Task instructions
Go to the line in the entries below that holds "Advance to the Next Problem" and repeat exactly from there through the line that holds "You are a computer-use agent. The", inclusive.

Extracted entries
————————

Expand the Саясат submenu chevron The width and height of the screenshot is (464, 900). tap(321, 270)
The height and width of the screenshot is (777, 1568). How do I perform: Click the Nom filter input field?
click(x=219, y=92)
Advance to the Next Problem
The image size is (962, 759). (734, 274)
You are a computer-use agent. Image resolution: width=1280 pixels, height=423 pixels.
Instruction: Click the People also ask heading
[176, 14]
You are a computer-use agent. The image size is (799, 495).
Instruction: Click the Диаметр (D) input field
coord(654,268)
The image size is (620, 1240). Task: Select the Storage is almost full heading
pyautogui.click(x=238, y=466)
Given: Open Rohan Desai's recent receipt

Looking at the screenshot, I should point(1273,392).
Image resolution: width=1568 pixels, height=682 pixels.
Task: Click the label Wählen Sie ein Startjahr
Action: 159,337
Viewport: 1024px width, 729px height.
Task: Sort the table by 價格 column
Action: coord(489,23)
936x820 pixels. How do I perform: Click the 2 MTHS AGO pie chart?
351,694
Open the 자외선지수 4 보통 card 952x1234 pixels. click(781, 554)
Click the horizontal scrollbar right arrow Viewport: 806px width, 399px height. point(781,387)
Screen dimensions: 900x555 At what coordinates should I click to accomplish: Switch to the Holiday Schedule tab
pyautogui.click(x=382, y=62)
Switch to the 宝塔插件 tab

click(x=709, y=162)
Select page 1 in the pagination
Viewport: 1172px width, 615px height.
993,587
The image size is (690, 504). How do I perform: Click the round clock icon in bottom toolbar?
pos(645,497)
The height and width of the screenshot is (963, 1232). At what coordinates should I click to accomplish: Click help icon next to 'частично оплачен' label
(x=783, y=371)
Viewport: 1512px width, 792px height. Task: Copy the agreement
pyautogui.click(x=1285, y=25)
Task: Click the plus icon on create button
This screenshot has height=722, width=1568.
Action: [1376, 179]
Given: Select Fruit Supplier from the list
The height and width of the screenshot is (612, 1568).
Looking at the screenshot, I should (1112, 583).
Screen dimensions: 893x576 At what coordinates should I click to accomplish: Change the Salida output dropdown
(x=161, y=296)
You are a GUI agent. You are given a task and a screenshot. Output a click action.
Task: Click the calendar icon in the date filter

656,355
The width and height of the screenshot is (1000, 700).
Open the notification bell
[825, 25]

————————

Solution to this problem
Advance to the Next Problem
The image size is (962, 759). (734, 274)
You are a computer-use agent. Image resolution: width=1280 pixels, height=423 pixels.
Instruction: Click the People also ask heading
[176, 14]
You are a computer-use agent. The image size is (799, 495).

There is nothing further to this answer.